For more than 25 years, researchers in disciplines such as high-energy physics and mathematics have been able to access the very latest research findings in the online repository known as arXiv (pronounced “archive”).
Here, researchers deposit their preprints—complete and public drafts of scientific documents, not yet certified by peer review—to:
- ensure their findings are quickly and widely disseminated;
- establish priority of their discoveries; and
- invite feedback and discussion to help improve the work.

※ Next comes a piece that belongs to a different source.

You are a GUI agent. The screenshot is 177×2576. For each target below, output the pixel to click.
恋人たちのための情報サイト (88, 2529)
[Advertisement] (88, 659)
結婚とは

Unfortunately, despite these benefits, researchers in the life sciences have been slow to share preprints. While the arXiv holds over 1.2 million articles, the number of preprints shared in the life and biomedical sciences is estimated to be less than 25,000. However, this disguises significant growth over the past two years, which has been aided by the work of ASAPbio, a scientist-driven initiative to promote the productive use of preprints in the life sciences.
As adoption of preprints has grown, so has the number of platforms that researchers can use to post their preprints. These include the Quantitative Biology section within the arXiv, Peer J Preprints, bioRxiv, and SocArxiv. We anticipate this space will become even more crowded, with the emergence of new discipline-specific preprint servers (e.g., ChemRxiv) and publisher-led services.
While it’s positive that preprints are becoming a recognized part of the scholarly communications ecosystem, the downside is that it’s becoming more difficult for researchers to discover relevant content and to know, for example, which preprints have been subject to some initial screening to weed out ethically questionable or unscientific content.
Call to action
To address these issues, the National Institutes of Health (NIH) is working with an international group of research funders to explore the value and feasibility of establishing a Central Service for preprints.
This is a unique opportunity to encourage sharing of preprints in the life sciences and to support the development of a core infrastructure to ensure the benefits of pre-printing are fully realized.
ASAPbio has published a Request for Application (RFA) to identify potential suppliers to build a Central Service for Preprints in the Life Sciences.
The service would seek to aggregate content from multiple sources, such as the preprint servers listed above, and provide new ways for researchers and machines to search, access and reuse this content.
In addition to NIH, the consortium includes the:
- Alfred P. Sloan Foundation
- Canadian Institutes for Health Research
- Department of Biotechnology (India)
- European Research Council
- Helmsley Trust
- Howard Hughes Medical Institute (HHMI)
- Laura and John Arnold Foundation
- Medical Research Council (MRC)
- Simons Foundation
To help clarify our intent, the consortium has set out a series of principles that such a service would need to adopt. These cover issues such as governance, licensing, access, usability and sustainability.
Benefits of a Central Service
Just as PubMed provides researchers with an easy way to navigate peer-reviewed biomedical literature, irrespective of where it was published, we want the Central Service to play a similar role for preprints, guiding researchers to the most relevant research.
Unlike PubMed, the Central Service will hold the full text of the preprints, enabling a much richer suite of services for the research community.
This could include integrating preprints with the underlying research databases (e.g., nucleotide sequence databases, chemical compounds, and so on) to allow researchers to seamlessly link the literature to the data and vice versa. As these value-added services develop, it will in turn encourage more researchers to post their preprints.
As funders like Wellcome, HHMI, MRC and others develop policies encouraging researchers to post preprints, it will be increasingly important to understand whether these preprints meet certain standards, in terms of screening mechanisms, ethics and metadata.
The Central Service will only ingest content from third-party preprint servers which meet agreed quality thresholds. In short, the ability to cite a Central Service ID will be a guarantee that the preprint meets an agreed standard.
We envisage an independent, research-led board will define these standards and direct development of the Central Service.
Uncovering new knowledge
In addition to researchers, the Central Service will provide machine access to the preprints through an open Application Programming Interface (API).
As ingested content will be converted to a common standard—most likely XML—computers will be able to crawl and mine the material. This will help uncover new associations, stimulating discovery and opening up novel avenues of research and innovation.
Preservation and sustainability
The Central Service will act as a long-term archive, ensuring copies of ingested preprints are available in perpetuity.
Over time we expect the majority of preprints to migrate to peer-reviewed articles. But for those who don’t have access to the published literature—or don’t have access in a way which facilitates machine access and re-use—a long-term and stable archive of preprints will be critical.
In recent years there has been a growing focus on the need for funders to work together to develop and sustain key community resources of this type. We anticipate that international funding partners would adopt a joint funding model for the Central Service if:
- demand from the community remains high and
- a suitable supplier can be identified to deliver the service in line with the principles and at a reasonable cost.